Total submissions: 2
| Submitter | RCV | SCV | Clinical significance | Condition | Last evaluated | Review status | Method | Comment |
|---|---|---|---|---|---|---|---|---|
| Invitae | RCV000693374 | SCV000821241 | uncertain significance | Mitochondrial complex II deficiency, nuclear type 1; Paragangliomas 5 | 2023-12-18 | criteria provided, single submitter | clinical testing | This sequence change replaces asparagine, which is neutral and polar, with threonine, which is neutral and polar, at codon 251 of the SDHA protein (p.Asn251Thr). This variant is not present in population databases (gnomAD no frequency). This variant has not been reported in the literature in individuals affected with SDHA-related conditions. ClinVar contains an entry for this variant (Variation ID: 572071). Advanced modeling of protein sequence and biophysical properties (such as structural, functional, and spatial information, amino acid conservation, physicochemical variation, residue mobility, and thermodynamic stability) performed at Invitae indicates that this missense variant is not expected to disrupt SDHA protein function with a negative predictive value of 95%. In summary, the available evidence is currently insufficient to determine the role of this variant in disease.
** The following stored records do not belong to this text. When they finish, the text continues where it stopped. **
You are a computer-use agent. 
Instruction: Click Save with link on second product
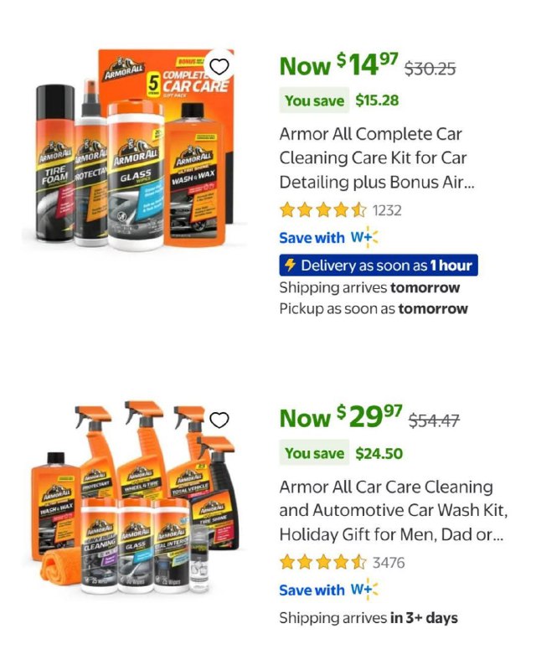coord(312,590)
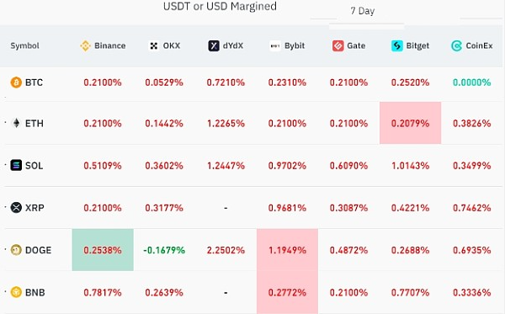505x314 pixels.
Task: Click the DOGE coin icon
Action: click(16, 250)
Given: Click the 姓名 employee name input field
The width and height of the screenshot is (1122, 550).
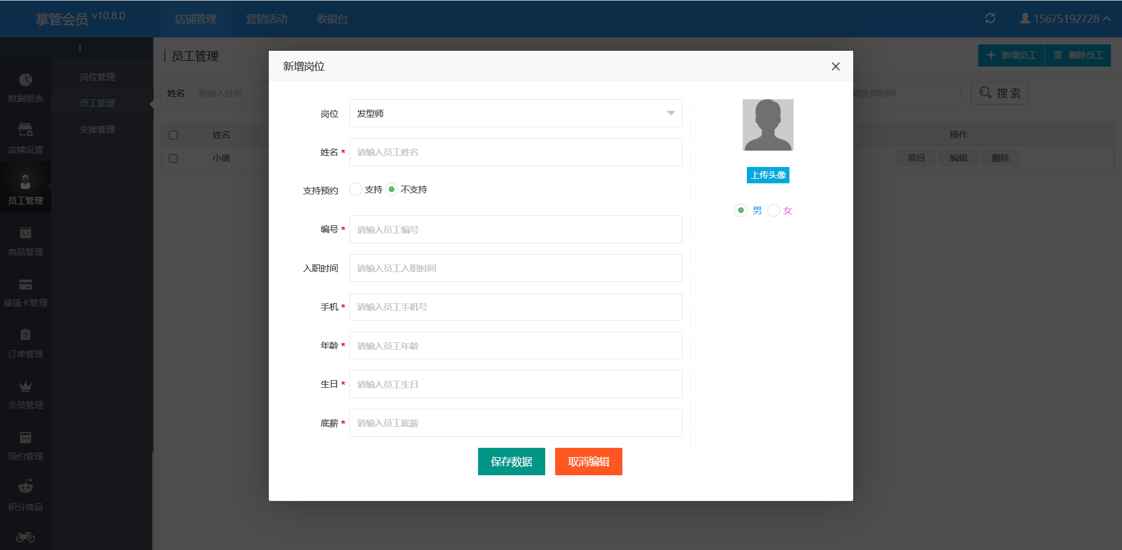Looking at the screenshot, I should (x=515, y=152).
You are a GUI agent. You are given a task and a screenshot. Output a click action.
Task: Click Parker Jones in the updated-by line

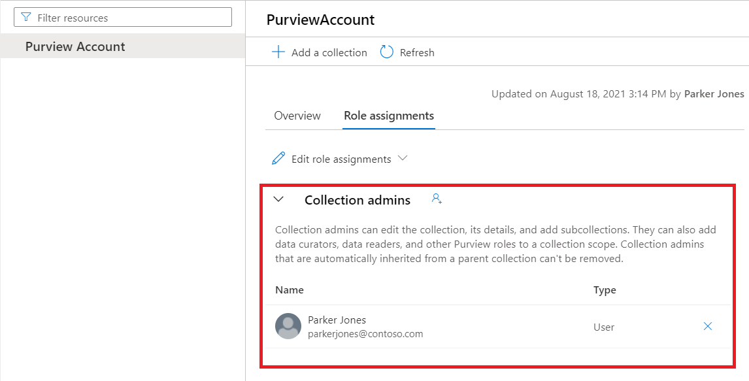pos(714,93)
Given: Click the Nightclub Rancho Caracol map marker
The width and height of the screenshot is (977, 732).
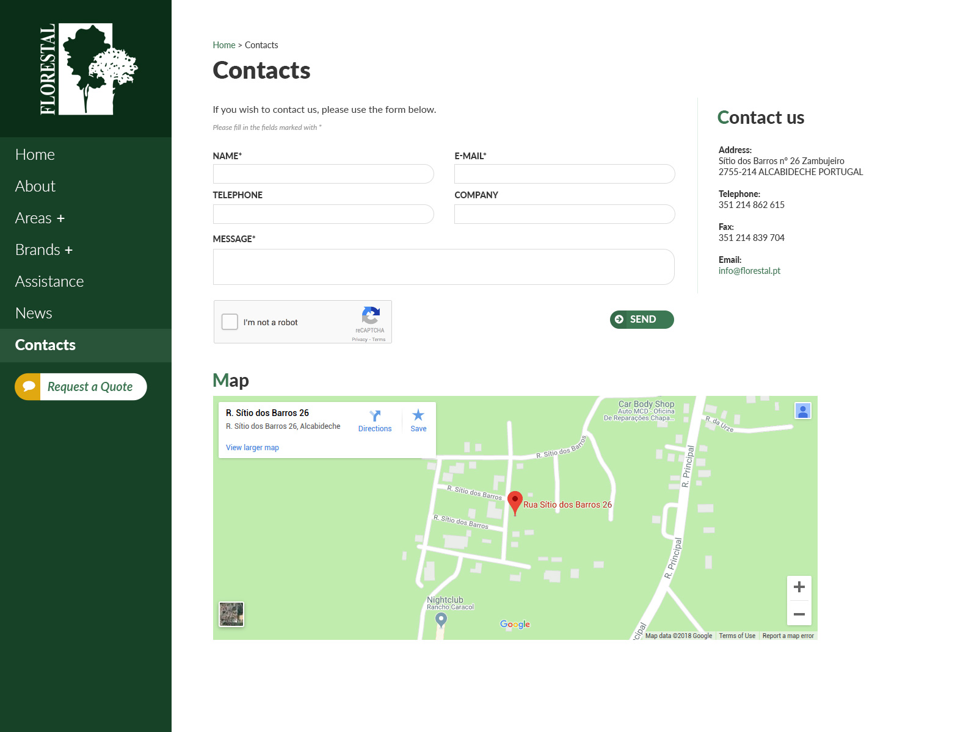Looking at the screenshot, I should pos(441,620).
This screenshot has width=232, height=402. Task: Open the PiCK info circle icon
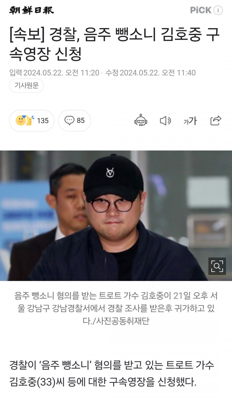point(218,10)
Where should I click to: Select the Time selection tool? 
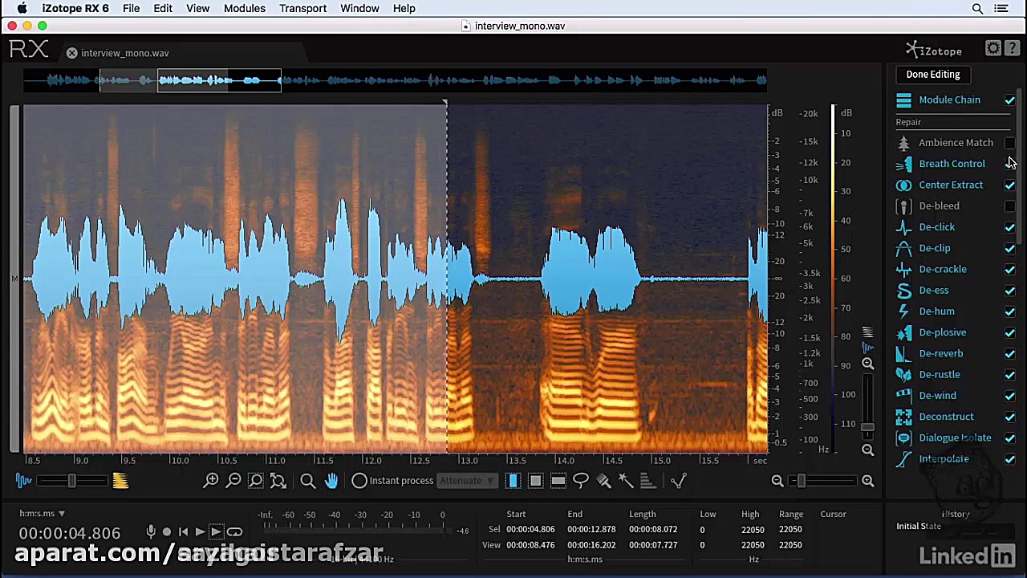(513, 480)
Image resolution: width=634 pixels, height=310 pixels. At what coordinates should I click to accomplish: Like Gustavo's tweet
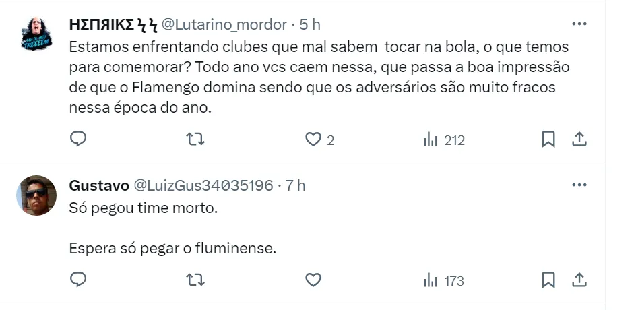pos(313,280)

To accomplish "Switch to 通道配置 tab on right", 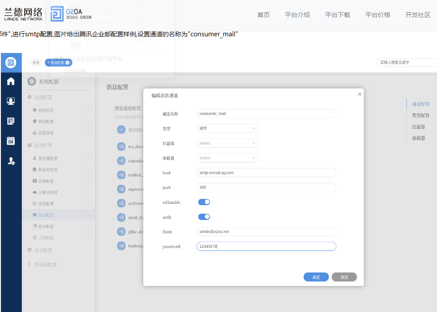I will pos(420,104).
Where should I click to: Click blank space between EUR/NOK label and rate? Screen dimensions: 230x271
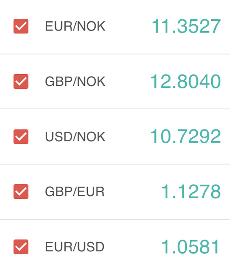point(128,26)
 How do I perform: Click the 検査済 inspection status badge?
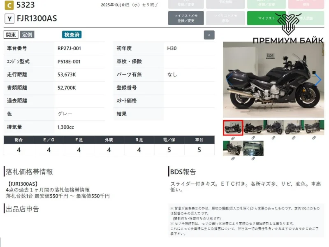coord(72,35)
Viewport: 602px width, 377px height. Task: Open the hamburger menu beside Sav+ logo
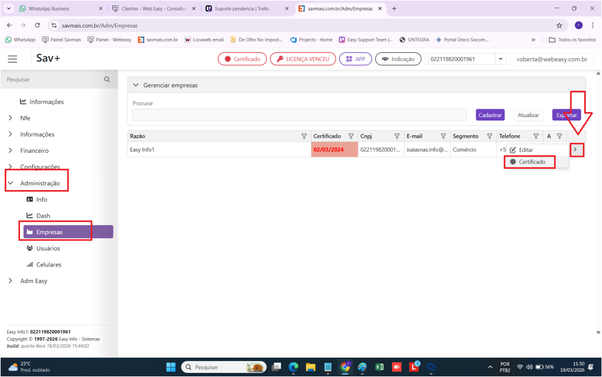[12, 59]
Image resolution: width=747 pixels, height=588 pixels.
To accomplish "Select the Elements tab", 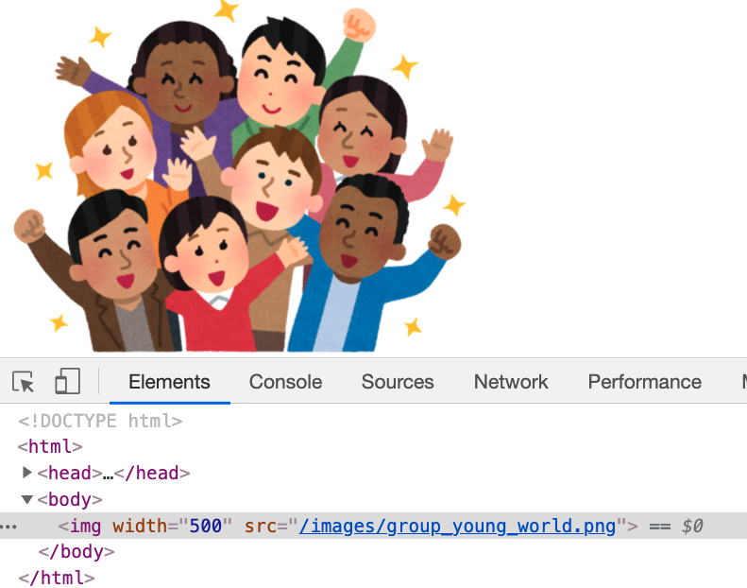I will 169,382.
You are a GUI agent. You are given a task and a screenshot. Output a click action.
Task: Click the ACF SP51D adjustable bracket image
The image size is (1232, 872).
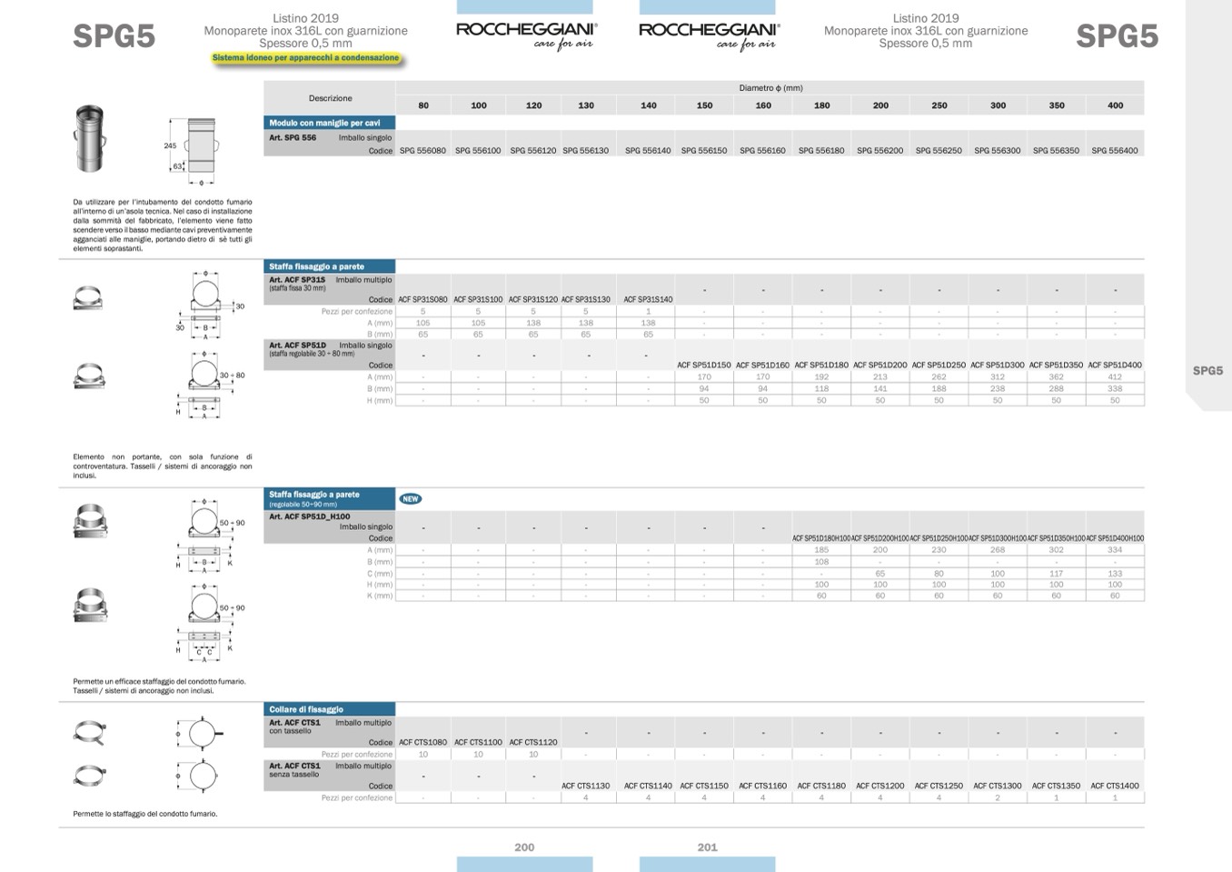coord(88,376)
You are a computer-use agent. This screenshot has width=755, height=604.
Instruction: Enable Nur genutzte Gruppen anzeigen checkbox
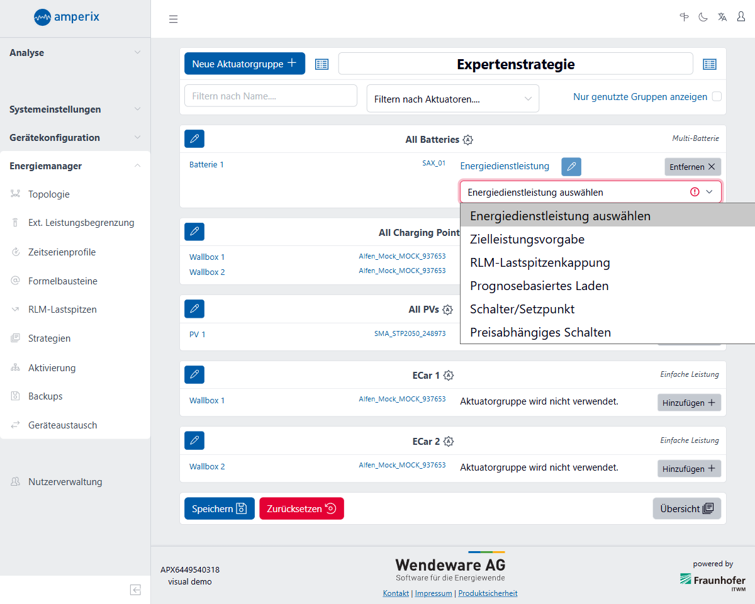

Therefore, it has been classified as a Variant of Uncertain Significance. |
| Ambry Genetics | RCV003163169 | SCV003855167 | uncertain significance | Hereditary cancer-predisposing syndrome | 2022-12-05 | criteria provided, single submitter | clinical testing | The p.N251T variant (also known as c.752A>C), located in coding exon 6 of the SDHA gene, results from an A to C substitution at nucleotide position 752. The asparagine at codon 251 is replaced by threonine, an amino acid with similar properties. This amino acid position is conserved. In addition, this alteration is predicted to be tolerated by in silico analysis. Since supporting evidence is limited at this time, the clinical significance of this alteration remains unclear. |